The owners of Boston’s Ames Hotel are hoping a new restaurant concept – one that does not bleed so much red ink – will help them sell the historic property to interested investors.
Real estate investment trusts (REITs) and other institutional investors are in the mix to potentially purchase the downtown hotel. Hospitality brokers and other industry insiders tell Banker & Tradesman the price tag for the 114-room boutique hotel will be around $40 million if it sells.
The hotel at One Court St. has 114 rooms, and averages 76 percent occupancy at a $226 average daily room rate – generally solid numbers, according to hotel brokers briefed on the marketing package for the hotel.
But while the hotel itself is posting strong room and occupancy rates, its operators can’t say the same thing about the onsite Woodward restaurant, multiple sources told Banker & Tradesman. They, along with retail insiders, asked for anonymity because of their dealings with investors eyeing the hotel deal or potential restaurants that could be courted for the space.

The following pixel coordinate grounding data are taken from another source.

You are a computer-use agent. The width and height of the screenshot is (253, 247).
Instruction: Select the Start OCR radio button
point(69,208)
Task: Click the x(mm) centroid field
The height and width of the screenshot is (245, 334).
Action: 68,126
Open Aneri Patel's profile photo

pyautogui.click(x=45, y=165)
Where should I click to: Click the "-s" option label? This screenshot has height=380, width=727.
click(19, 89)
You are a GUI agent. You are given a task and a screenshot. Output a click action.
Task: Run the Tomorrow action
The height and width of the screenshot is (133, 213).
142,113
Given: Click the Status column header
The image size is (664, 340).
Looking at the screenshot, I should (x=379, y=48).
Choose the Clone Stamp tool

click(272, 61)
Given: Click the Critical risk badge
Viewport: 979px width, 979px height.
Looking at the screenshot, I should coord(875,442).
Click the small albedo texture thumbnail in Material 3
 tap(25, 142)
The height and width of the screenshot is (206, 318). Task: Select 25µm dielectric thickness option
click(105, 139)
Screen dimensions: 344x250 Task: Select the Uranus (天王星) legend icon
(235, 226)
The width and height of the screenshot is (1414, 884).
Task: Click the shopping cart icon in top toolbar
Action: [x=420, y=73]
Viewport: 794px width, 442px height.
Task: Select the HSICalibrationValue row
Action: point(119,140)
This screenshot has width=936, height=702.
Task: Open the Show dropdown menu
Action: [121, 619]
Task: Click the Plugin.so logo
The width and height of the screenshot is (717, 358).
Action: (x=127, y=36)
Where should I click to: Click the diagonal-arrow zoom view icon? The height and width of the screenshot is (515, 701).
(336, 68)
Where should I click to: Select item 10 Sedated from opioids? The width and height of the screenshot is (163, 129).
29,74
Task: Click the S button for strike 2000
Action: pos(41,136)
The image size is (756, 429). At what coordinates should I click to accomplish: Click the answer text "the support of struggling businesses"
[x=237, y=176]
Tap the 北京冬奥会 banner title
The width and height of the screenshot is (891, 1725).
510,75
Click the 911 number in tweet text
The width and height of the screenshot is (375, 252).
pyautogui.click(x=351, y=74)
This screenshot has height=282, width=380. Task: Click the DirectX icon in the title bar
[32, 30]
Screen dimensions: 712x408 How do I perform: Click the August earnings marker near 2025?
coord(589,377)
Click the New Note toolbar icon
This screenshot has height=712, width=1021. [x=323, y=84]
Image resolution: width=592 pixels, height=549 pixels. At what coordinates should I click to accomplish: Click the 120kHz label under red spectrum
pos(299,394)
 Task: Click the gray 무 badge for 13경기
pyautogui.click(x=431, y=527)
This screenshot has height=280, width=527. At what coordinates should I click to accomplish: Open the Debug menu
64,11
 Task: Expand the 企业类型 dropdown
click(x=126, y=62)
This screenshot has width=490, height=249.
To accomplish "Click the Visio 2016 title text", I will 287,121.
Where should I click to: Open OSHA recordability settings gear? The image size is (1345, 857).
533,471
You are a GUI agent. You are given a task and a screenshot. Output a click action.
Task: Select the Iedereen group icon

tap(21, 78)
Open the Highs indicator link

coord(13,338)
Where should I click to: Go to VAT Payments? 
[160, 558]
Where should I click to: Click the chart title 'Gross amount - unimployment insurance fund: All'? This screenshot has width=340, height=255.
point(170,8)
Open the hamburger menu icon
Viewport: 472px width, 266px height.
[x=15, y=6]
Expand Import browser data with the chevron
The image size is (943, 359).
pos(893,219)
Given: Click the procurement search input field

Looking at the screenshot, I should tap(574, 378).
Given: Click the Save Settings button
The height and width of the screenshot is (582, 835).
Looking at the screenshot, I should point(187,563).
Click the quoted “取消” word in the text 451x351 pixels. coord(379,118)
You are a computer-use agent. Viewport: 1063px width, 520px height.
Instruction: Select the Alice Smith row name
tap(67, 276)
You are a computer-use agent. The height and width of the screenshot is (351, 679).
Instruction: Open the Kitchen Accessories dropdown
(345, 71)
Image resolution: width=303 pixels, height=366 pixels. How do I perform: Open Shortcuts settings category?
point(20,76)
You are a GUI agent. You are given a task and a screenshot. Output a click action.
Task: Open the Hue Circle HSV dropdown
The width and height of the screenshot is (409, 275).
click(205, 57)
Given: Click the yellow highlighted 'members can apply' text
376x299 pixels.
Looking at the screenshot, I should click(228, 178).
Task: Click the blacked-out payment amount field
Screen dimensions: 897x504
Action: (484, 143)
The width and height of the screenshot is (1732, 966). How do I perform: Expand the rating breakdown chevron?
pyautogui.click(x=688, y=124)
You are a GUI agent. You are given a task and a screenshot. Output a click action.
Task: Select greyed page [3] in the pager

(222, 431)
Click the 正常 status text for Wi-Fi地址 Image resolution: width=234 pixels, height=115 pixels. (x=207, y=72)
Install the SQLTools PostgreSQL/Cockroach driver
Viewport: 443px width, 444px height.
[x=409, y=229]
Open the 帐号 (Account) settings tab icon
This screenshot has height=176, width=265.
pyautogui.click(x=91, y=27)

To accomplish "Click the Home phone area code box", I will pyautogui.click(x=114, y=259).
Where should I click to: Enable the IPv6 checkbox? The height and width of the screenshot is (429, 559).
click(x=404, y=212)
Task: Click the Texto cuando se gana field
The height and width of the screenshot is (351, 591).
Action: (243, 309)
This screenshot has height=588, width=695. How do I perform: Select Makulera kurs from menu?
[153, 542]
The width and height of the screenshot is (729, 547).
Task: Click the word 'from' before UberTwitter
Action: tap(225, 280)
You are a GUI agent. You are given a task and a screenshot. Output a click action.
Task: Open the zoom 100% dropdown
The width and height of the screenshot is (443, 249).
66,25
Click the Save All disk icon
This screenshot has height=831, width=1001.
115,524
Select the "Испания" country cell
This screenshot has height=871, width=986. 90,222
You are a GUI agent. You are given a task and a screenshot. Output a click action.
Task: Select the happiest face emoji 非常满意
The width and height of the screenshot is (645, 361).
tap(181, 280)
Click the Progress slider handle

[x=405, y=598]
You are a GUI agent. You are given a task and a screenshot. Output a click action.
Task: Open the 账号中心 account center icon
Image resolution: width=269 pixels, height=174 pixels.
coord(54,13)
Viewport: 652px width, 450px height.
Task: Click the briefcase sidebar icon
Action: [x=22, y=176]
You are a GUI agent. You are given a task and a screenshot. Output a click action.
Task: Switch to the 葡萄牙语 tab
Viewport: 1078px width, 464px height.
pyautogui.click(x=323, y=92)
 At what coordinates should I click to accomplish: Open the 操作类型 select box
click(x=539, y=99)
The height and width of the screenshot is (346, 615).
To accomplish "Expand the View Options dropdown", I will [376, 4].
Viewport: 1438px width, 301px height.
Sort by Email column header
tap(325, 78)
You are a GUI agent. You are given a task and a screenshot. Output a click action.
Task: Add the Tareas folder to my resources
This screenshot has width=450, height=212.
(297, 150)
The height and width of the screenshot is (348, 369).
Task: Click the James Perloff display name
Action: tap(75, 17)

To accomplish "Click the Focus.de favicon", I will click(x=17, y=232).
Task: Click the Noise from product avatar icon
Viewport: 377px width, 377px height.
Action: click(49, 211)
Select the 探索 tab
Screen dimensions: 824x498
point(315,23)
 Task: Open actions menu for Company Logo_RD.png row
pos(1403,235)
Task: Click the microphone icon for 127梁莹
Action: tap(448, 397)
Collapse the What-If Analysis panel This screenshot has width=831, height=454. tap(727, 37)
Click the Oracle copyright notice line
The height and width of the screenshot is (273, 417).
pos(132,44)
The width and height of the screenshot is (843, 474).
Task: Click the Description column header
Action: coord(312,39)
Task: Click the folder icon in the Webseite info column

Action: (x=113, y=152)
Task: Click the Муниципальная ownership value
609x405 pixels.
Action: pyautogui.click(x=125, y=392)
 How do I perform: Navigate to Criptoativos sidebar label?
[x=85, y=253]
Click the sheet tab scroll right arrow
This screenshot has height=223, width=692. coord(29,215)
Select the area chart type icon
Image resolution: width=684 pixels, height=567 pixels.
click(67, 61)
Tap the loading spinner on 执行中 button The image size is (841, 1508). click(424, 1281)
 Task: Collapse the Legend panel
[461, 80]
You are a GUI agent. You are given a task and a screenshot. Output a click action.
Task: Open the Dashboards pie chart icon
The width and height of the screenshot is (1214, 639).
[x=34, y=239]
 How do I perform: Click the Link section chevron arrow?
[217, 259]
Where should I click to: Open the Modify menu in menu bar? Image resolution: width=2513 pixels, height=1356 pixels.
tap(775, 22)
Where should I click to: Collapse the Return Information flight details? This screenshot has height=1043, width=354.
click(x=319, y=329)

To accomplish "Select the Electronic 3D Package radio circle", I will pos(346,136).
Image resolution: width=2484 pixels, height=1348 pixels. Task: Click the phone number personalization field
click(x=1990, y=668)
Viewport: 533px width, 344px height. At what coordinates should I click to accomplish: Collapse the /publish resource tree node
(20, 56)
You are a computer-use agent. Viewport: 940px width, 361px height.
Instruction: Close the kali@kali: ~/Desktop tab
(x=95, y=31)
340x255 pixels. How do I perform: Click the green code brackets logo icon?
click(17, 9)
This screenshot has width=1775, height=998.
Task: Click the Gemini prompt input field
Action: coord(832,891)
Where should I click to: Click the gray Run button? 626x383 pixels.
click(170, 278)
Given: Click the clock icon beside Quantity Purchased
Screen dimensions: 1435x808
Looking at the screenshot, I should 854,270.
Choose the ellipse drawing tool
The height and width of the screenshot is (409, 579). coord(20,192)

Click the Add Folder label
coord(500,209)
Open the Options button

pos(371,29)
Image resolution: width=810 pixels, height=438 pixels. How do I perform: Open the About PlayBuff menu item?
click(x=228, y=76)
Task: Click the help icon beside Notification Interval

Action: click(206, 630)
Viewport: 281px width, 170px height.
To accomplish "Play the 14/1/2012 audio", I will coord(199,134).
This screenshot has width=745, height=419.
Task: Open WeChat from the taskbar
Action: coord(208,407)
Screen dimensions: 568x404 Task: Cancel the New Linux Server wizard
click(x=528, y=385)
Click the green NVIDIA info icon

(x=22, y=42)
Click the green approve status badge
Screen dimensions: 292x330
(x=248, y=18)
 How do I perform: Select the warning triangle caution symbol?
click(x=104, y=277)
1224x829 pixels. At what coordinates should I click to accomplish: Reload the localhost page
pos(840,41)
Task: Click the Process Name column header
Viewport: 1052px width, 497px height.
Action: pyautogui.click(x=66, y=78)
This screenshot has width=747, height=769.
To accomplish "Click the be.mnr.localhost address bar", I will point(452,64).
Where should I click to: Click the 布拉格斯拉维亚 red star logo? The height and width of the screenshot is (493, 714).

In fact, the restaurant is losing “millions of dollars every year,” one hospitality industry insider said. Industry insiders say the restaurant is very expensive to run, from food and beverage costs to cleaning and marketing the space.
Property owner Normandy Real Estate Partners declined to comment for this article, and minority owner Morgans Hotel Group did not return phone calls seeking comment.
“The place bleeds money,” said a real estate broker that works with restaurants and retail space. “The food and beverage service alone is a huge loss every year.”
Priced Out
But the owners have seemingly identified a new restaurant concept that should be attractive to a new buyer, especially institutional investors and REITs. Officials from CB Richard Ellis’ retail branch, which is marketing the space, declined to comment on the new concept – but did confirm no new lease has been signed.
This isn’t the first time the ownership group has looked for equity for the property. And the restaurant hasn’t been the only thing to give investors pause.
The Ames Building was constructed in 1899 as Boston’s first skyscraper, and is listed on the National Register of Historic Places. Normandy purchased the property from Dublin-based O’Callaghan Hotels for $17.7 million in 2007, after portions of it had sat vacant for eight years. At the time, the property was in need of a massive restoration.
Normandy secured a loan of up to $46.5 million from UBS. The total development budget for the project was reportedly $75 million, with Morgans committing $10 million for a 35 percent interest in the joint venture.
The final price tag is unclear. But if the owners actually spent $75 million on the project, that breaks down to about $658,000 per room.
“They spent way more money than they should have to build it,” said one area hotel industry insider. “The concept was to be a higher-end boutique hotel that people would pay high average rates for. Their room rates are above average for Boston, but it’s just not large enough to produce enough revenue to make any money after the debt for a return on the investment. You have to have twice as many rooms to actually produce enough. The Four Seasons can afford a bellman and three people working the front desk and other luxury services. But the Four Seasons has 350 or however many rooms, so they can afford that.”
Another industry executive that advises investors on hotel deals said that even if a client is interested, they shake their heads and say the financials just don’t make sense given the debt on the property.
“In New York City you can build a new hotel for $375,000 per room,” the source said. “If you’re above $400,000, then you’re above replacement costs. They have a nice restaurant and did a nice job, but they’re so invested it’s hard to understand how they’re going to make money in the long run there.”